Henry Singleton painted a bleak and disappointing picture of the community’s decline during this period: any Negro that wanted to work in plowing, in potatoes or the grapes grown in Delano could just move into Allensworth, move into one of the empty homes. They could stay, no rent, no nothing, nobody owned it. Some of the houses were good, others were falling down. It was a sort of a camping ground.

The lure of jobs in Oakland and in other war industry sites further decimated the town’s population, and in 1966, arsenic was found its water supply. This seemed to sound the death knell for Allensworth. Yet the colonel’s dream would not die. Beginning in 1969, various community organizations, led by Ed Pope and Eugene and Ruth Lasartemay, expressed interest and support in creating a state historic site at Allensworth. By 1973, the state had acquired the land, and the advisory committee, under the direction of Dr. Kenneth Goode, began its work. In May 1976, the state Department of Parks and Recreation approved the plans to develop the park, and on October 6, 1976, the park was indeed dedicated. So the colonel’s dream, if not his colony, endures.
____________________
▶ [Explore the material]
1. Can you reproduce the Allensworth passage from "The lure of" to "his colony, endures." without changes?
2. Which people are named in the Allensworth passage?
3. Can you turn the paragraph of the Allensworth passage that starts "The lure of jobs in Oakland" into a short list of its main facts?

▶ [Data provided]
____________________
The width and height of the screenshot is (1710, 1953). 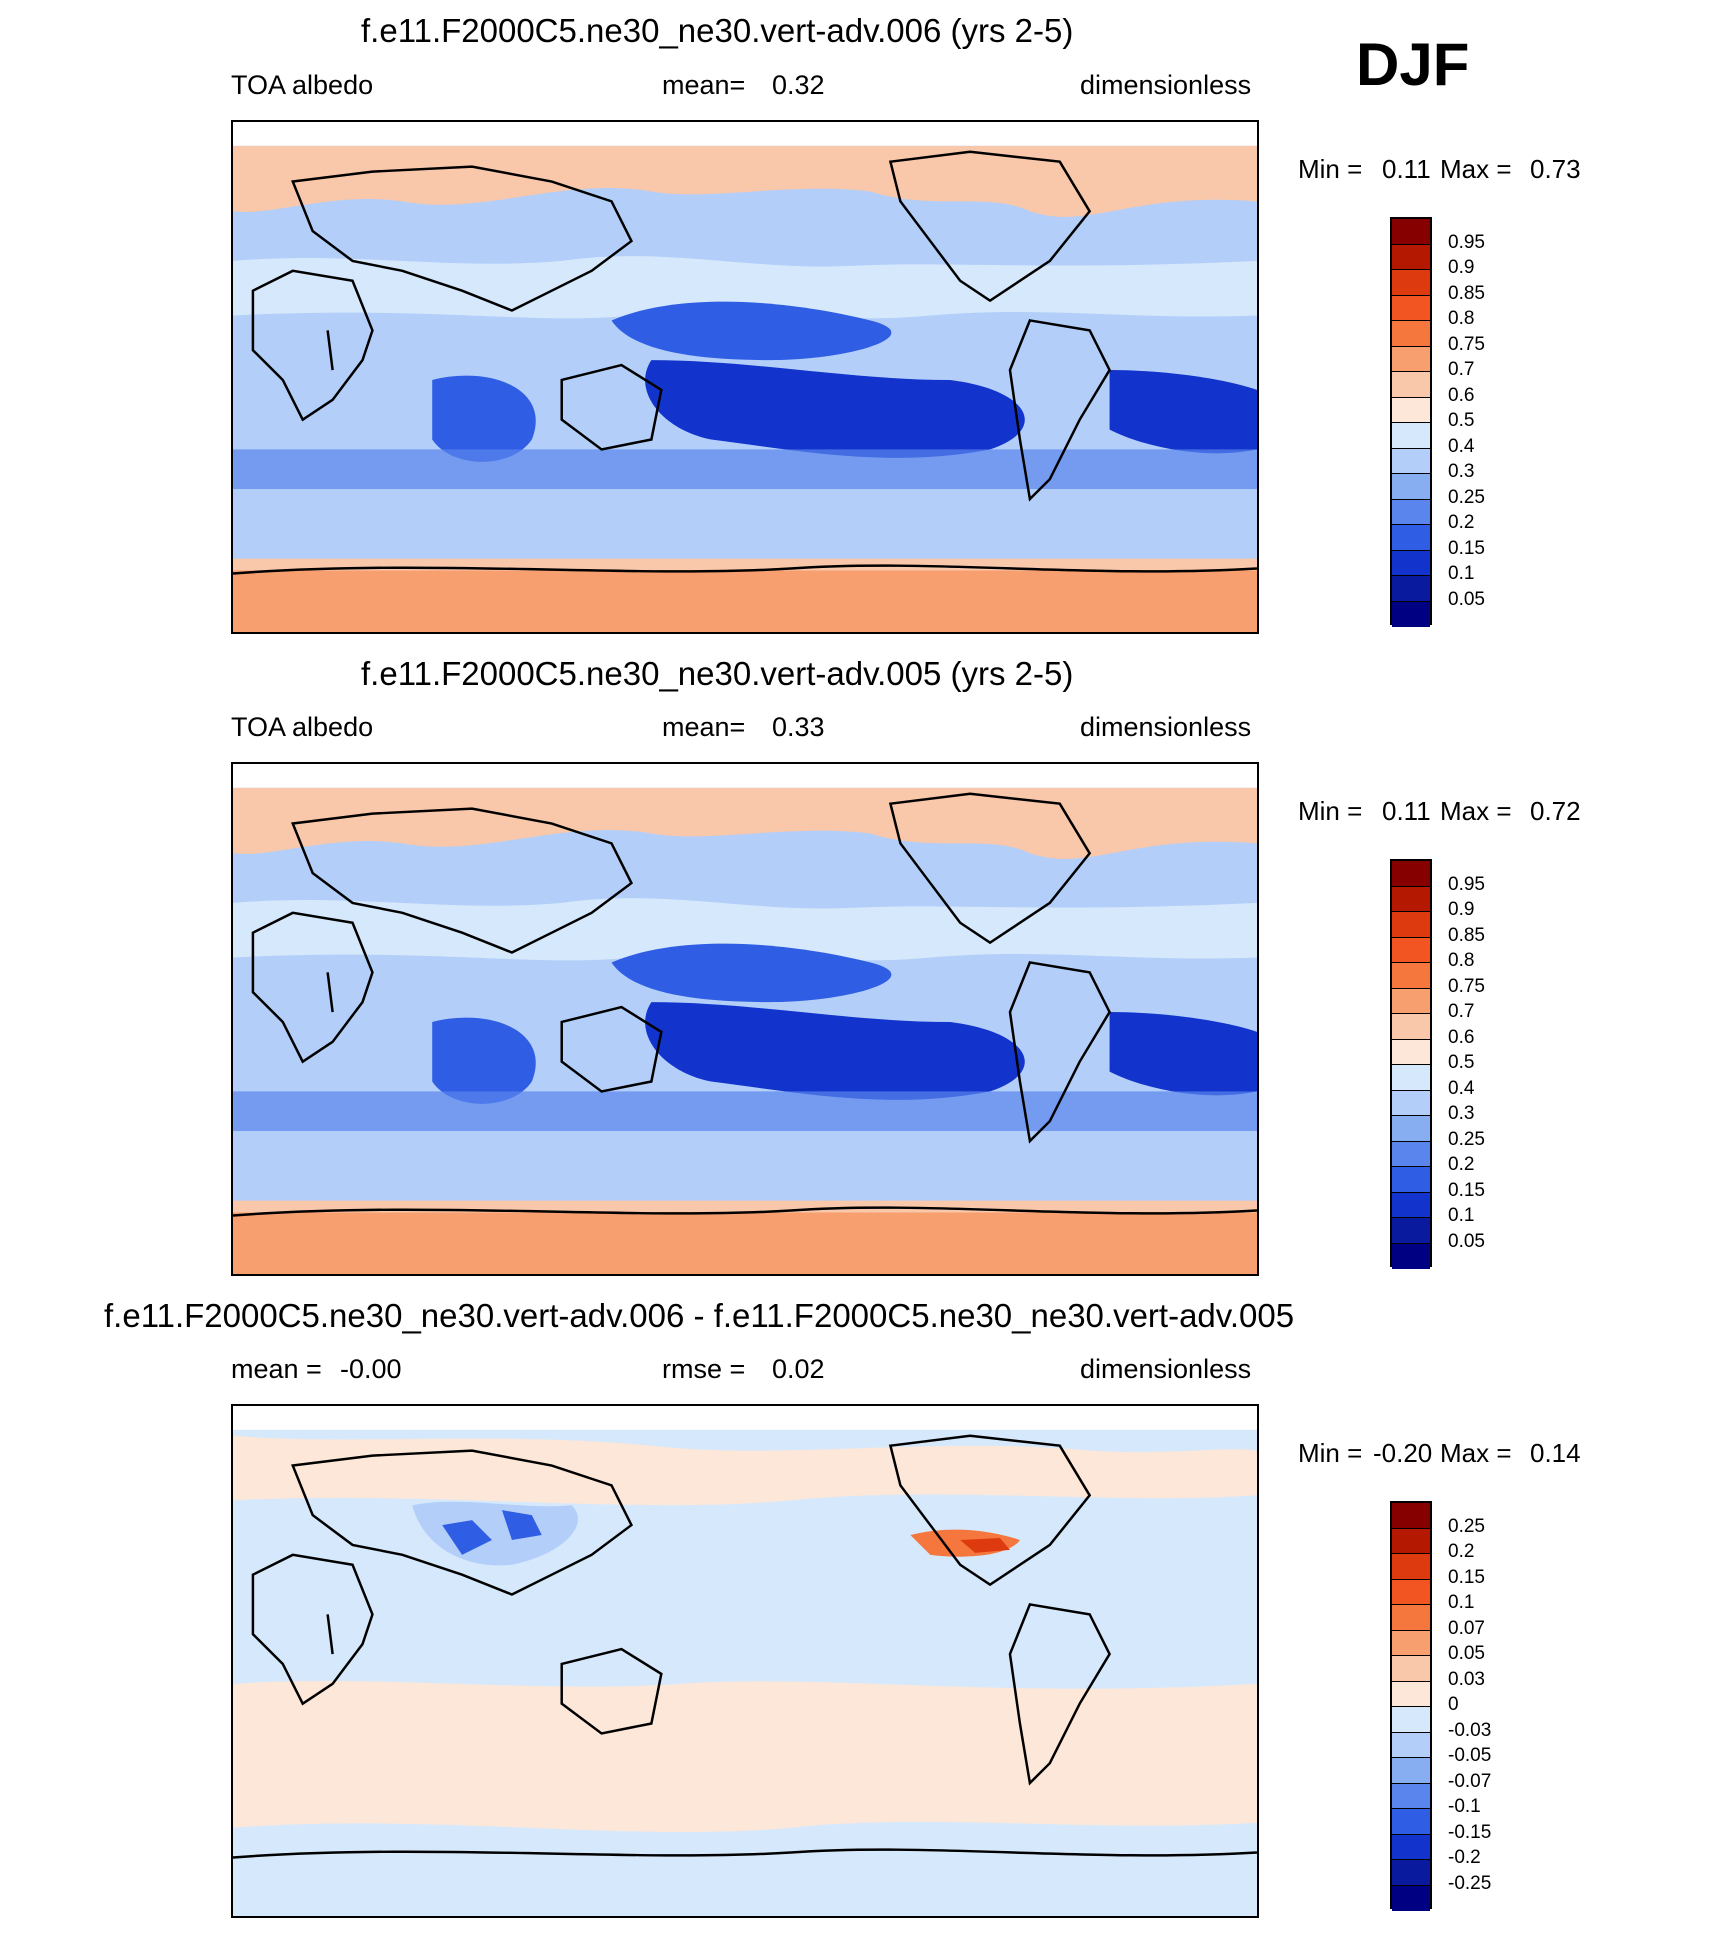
____________________
▶ [Solutions to the exercise]
1.
The lure of jobs in Oakland and in other war industry sites further decimated the town’s population, and in 1966, arsenic was found its water supply. This seemed to sound the death knell for Allensworth. Yet the colonel’s dream would not die. Beginning in 1969, various community organizations, led by Ed Pope and Eugene and Ruth Lasartemay, expressed interest and support in creating a state historic site at Allensworth. By 1973, the state had acquired the land, and the advisory committee, under the direction of Dr. Kenneth Goode, began its work. In May 1976, the state Department of Parks and Recreation approved the plans to develop the park, and on October 6, 1976, the park was indeed dedicated. So the colonel’s dream, if not his colony, endures.

2.
Henry Singleton
Ed Pope
Eugene Lasartemay
Ruth Lasartemay
Kenneth Goode

3.
- Jobs in Oakland and other war industry sites drew residents away and further reduced the town's population.
- In 1966, arsenic was found in the water supply.
- Starting in 1969, community organizations led by Ed Pope and Eugene and Ruth Lasartemay backed creating a state historic site at Allensworth.
- By 1973, the state had acquired the land, and an advisory committee directed by Dr. Kenneth Goode began its work.
- In May 1976, the state Department of Parks and Recreation approved plans to develop the park.
- The park was dedicated on October 6, 1976, so the colonel's dream endures even though his colony does not.